Headline of the Day -100: “CZAR'S SON STILL CRIPPLED.; Looks Robust, But Has to be Carried About by a Big Cossack.” Oh, we’ve all been there.

Other Headline of the Day -100: “FLIES UPSIDE DOWN QUARTER OF A MILE.” French aviator Adolphe Célestin Pégoud flies the first ever loop-the-loop (except Wikipedia says it was the second; a Russian flew one 12 days before). This is the same guy who parachuted from a plane last month. Pégoud will achieve a more dubious first: he was the first “ace” to shoot down another plane (during World War I, not for, you know, sport). He will himself be shot down in 1915, by one of his old German aviation students.

Don't see comments? Click on the post title to view or post comments.

Sunday, September 01, 2013

Today -100: September 1, 1913: Of refugees and bloody Sundays


Although Pres. Wilson told Americans in Mexico that they should leave, he didn’t actually have any preparations in place. Those who obeyed are being dumped in New Orleans and handed $5, so now many Americans still in Mexico are refusing to leave.

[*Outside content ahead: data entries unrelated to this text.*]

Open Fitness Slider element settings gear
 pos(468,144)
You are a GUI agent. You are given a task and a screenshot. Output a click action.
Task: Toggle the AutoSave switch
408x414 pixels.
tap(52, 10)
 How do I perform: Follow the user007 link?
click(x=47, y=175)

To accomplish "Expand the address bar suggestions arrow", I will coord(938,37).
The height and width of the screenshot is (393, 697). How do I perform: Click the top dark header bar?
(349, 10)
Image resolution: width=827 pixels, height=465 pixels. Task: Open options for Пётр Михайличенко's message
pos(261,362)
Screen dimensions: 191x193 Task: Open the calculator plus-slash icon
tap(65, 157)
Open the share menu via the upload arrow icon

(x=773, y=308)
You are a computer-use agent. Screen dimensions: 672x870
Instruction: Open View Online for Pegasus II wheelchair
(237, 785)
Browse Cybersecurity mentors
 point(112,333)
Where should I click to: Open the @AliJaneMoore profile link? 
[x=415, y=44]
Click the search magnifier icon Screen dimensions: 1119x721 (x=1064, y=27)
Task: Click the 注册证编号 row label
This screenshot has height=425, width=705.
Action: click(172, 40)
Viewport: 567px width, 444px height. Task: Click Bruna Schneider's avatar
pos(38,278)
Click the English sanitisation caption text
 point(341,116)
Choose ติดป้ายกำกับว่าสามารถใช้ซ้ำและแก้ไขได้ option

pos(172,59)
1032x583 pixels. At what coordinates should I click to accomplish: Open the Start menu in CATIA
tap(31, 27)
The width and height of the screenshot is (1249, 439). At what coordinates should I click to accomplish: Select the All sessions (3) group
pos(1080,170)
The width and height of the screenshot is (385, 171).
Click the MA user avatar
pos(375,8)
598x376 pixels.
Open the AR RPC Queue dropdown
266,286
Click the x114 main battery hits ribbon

Bloody Sunday in Dublin (yes, there have been other Bloody Sundays in Ireland; it’s just that kind of place). James Larkin, president of the Irish Transport and General Workers’ Union, holds a public meeting that the police had banned. Larkin, on bail on a charge of seditious conspiracy, had burned the proclamation banning the meeting on Friday and an arrest warrant was issued. He evades the police, sneaks into a hotel in disguise and addresses the crowd from a balcony for a while before being arrested. The police beat strikers, injuring hundreds and killing one.